All I See is Violence by Angie Elita Newell is painfully honest. But, in its honesty, it offers a heartfelt, necessary, and brilliant story.
Told from three different first-person point of views, “All I See is Violence” seems to perfectly encapsulate the Native American experience. There is Nancy Swiftfox, a college professor and mother of four living near the Pine Ridge Reservation in 1972 during the height of the American Indian Movement. There is a General George Armstrong Custer, the American military hero fresh off the heels of political turmoil and dead set on restoring his reputation and ending the American Indian Wars. And then there is Little Wolf, a female hunter and warrior who lost everything and only seeks to hold on to her land and her heritage amidst the greed and death wrought by America’s Manifest Destiny.
“I understand right then what I think he meant. We are both Indians. Joshua can go home at night with the sense that he has real freedom. We, on the other hand, go to sleep every night with an ache and a longing in our soul for something we can’t even remember if we ever had—freedom.”
What I found striking about this novel was the author’s ability to tell a story filled with so much tragedy, so much death, so much reason to be angry and resentful, without anger and resentment. It is not gratuitous. It does not rely on clichés or dramatization. It relies merely on the author’s ability to tell a good story with sincerity, reaching deep within the human experience—deep within the Native experience—to pull out a true sense of grief and longing that may never be reconciled. Even Custer, who could so easily have been shown as the villain, is shown as a man who loves his wife, his brother, and acts according to the role he’s been given, brash as he may be. And the victims, Nancy and Little Wolf, are not exploited as helpless bystanders. They are seeking their own truths, their own happiness, their own answers. They don’t know where to find them, but they do not live in pity. They are genuinely seeking answers. They are genuinely, and perhaps tragically, human.
“There are only about fifty of us left. I see the bodies, all blue, all army blue, the color of freedom, the color of progress, lying on the hill of the ridge we’d just run up. The gunfire rings out, but not one bullet even comes near the Indian with the long golden hair. I waste three more shots as I watch him disappear. I look at Captain Keogh, who is standing next to me, his rifle at his side and the color drained from his face. I hear the war cry before I see what is coming. There are more Indians than I could have imagined. This dream I have, the dream of securing this land they waste, is turning into a nightmare.”
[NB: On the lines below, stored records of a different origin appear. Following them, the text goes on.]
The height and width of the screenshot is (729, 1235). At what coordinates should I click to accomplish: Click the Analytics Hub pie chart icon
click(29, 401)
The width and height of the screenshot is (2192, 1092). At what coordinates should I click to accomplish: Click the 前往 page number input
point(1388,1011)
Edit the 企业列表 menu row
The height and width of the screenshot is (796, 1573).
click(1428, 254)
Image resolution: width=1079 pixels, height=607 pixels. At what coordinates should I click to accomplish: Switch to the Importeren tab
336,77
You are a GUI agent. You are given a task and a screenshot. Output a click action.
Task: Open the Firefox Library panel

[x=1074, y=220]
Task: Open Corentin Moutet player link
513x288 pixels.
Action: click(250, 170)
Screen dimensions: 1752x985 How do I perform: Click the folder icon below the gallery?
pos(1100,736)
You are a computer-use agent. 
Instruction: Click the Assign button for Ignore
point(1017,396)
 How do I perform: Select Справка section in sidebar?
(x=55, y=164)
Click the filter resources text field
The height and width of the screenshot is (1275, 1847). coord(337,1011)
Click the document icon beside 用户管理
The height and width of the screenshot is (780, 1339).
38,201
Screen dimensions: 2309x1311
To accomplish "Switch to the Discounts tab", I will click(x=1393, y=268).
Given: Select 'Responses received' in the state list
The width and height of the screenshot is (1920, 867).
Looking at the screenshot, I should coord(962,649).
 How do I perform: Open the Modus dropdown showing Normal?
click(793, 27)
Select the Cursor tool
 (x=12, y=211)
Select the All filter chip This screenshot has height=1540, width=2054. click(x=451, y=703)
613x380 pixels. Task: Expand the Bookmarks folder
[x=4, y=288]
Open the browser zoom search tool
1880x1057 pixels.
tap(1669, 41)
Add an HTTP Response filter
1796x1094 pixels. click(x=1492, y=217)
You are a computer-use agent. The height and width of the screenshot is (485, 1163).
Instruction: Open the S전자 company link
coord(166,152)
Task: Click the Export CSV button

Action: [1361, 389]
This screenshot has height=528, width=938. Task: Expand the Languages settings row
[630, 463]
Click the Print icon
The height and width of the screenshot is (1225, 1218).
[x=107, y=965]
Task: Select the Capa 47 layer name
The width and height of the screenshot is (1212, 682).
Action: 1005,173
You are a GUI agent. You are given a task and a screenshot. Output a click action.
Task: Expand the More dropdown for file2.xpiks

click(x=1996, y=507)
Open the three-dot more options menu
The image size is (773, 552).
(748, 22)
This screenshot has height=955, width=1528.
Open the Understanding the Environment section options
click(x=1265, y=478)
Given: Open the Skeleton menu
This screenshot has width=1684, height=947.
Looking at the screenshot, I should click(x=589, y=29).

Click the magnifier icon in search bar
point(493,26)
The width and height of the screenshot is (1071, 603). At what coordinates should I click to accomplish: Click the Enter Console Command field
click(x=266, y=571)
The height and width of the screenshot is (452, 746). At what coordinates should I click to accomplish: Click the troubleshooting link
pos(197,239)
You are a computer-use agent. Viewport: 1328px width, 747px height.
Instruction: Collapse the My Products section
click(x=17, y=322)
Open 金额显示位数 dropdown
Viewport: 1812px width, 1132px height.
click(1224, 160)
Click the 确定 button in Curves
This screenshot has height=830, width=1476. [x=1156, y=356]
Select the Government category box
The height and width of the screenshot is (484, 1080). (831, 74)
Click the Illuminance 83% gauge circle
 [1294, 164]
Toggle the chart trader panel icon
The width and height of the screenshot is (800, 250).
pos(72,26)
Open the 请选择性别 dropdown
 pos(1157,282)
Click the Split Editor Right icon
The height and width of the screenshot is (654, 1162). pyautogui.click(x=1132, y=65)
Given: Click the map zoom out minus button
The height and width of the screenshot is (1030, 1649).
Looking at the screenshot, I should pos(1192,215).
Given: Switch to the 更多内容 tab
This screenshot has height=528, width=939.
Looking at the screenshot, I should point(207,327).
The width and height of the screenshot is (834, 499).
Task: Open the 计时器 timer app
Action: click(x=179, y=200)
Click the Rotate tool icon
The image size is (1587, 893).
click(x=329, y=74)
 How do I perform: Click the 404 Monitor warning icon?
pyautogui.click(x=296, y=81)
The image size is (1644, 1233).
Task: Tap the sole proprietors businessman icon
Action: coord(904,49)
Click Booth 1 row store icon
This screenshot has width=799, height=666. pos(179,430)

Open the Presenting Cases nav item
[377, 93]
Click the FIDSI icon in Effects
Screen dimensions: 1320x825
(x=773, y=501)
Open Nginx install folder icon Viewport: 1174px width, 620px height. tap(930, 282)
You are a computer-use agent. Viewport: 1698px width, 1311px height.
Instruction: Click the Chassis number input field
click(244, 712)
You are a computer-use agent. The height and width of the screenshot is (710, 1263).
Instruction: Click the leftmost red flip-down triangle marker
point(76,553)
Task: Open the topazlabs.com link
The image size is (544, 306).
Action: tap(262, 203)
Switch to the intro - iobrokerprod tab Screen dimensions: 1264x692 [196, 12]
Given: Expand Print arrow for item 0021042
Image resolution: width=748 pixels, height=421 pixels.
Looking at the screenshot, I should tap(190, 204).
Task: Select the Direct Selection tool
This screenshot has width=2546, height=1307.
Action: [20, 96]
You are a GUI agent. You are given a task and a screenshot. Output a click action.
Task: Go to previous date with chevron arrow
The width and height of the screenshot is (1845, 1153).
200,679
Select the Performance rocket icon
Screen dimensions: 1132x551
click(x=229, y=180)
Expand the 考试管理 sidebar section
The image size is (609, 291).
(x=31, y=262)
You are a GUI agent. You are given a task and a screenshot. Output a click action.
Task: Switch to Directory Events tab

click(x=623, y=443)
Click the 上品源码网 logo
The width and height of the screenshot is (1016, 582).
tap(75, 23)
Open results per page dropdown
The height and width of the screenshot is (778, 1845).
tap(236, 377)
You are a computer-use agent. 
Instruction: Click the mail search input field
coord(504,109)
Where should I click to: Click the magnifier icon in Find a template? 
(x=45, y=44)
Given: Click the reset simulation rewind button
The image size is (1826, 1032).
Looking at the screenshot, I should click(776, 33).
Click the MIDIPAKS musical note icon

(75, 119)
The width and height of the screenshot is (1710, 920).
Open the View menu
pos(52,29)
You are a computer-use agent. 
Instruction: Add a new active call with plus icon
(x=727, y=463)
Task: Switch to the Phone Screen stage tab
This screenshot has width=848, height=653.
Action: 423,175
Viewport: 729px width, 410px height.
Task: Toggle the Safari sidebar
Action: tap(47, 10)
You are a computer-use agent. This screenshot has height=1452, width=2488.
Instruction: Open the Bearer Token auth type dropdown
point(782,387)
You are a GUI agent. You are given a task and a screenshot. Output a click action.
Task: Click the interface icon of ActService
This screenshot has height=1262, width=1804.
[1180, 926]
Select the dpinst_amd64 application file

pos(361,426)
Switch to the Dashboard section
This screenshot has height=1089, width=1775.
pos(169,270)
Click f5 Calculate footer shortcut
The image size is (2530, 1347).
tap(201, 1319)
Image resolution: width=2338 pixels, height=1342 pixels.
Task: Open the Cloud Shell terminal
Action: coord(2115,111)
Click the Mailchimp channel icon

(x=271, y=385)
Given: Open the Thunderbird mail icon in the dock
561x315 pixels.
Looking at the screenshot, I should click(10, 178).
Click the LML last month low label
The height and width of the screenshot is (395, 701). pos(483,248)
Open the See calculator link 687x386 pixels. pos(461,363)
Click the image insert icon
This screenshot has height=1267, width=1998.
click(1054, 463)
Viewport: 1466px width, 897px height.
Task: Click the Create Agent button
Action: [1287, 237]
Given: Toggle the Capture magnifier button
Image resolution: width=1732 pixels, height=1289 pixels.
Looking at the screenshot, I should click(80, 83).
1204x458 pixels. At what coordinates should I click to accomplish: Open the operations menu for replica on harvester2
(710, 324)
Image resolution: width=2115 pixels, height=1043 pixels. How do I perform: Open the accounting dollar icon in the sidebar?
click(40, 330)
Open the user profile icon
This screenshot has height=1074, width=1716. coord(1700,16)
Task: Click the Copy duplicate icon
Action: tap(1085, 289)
This is not a redeeming story by Angie Elita Newell. It ends with the line, “For all I see is violence, all I feel is pain and suffering, and all I hear is hate.” The Native warriors defeated Custer and the American forces at The Battle of the Little Bighorn, but it did not change the outcome for the Native people. Crazy Horse died a year later, and Sitting Bull died in 1890, both after being arrested by U.S. authorities. A century later, as Nancy Swiftfox’s story illustrates, the legacy of the American Indian Wars plays out all while groups like AIM continue the struggle to be free. And still the U.S. government holds on to the Black Hills, the land it stole outright. But this story is not meant to be redeeming. It is a story of suffering. It is a story of longing. It is a story that is brutally honest, simple, and true. It is a story about what it means to live in the shadow of genocide.
“I feel myself looking up at the sky. It is a clear blue, and I wonder why we are here. I wonder why we have to prove that we are worthy of our life to these people who have come from so far away. I wonder why they want our home so badly. I wonder why they don’t take their big boats and sail back to where they came from.”